Exercise task → Find each line in the records that contains the word "will" and copy those lines.

[BEGIN Dataset rows]

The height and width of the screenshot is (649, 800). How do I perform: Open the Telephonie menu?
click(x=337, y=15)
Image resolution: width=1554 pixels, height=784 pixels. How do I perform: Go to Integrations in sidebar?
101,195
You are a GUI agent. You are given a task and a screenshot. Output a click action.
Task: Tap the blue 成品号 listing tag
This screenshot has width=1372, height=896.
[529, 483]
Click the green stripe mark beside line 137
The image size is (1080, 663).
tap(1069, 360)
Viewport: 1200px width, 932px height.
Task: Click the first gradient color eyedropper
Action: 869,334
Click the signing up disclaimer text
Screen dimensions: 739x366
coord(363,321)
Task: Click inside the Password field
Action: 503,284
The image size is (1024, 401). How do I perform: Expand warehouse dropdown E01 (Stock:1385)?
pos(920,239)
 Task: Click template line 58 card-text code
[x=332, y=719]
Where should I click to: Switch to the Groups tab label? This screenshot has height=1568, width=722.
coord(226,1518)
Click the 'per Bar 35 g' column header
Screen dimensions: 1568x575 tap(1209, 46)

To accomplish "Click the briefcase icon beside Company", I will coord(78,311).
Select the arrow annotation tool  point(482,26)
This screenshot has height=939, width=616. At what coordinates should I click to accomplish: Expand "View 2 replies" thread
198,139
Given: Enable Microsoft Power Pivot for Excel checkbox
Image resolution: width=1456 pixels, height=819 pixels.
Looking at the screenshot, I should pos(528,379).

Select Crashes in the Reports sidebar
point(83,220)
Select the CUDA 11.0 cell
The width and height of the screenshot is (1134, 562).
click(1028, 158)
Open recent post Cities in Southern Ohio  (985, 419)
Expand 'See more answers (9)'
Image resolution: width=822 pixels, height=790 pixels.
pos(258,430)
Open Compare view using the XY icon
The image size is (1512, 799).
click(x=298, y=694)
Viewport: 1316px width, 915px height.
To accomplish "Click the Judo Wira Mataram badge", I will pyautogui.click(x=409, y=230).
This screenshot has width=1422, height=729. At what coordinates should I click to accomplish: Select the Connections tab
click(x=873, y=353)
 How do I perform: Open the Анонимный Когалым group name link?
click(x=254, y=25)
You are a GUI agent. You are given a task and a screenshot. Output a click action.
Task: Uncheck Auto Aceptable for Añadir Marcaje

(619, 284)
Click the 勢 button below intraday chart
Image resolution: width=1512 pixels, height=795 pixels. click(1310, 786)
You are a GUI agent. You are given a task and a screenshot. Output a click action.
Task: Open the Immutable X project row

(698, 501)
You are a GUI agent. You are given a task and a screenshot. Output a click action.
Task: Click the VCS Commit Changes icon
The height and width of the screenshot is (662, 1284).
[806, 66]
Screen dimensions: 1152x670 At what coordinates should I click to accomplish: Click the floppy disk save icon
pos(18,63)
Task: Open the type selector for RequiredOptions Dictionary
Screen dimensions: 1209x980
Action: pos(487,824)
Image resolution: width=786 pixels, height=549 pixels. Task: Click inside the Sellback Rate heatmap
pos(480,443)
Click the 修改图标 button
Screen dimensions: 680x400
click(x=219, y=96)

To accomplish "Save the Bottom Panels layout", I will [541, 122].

[END Dataset rows]

Answer to the exercise →
To accomplish "Click the briefcase icon beside Company", I will coord(78,311).
To accomplish "Click the Judo Wira Mataram badge", I will pyautogui.click(x=409, y=230).
To accomplish "Save the Bottom Panels layout", I will [541, 122].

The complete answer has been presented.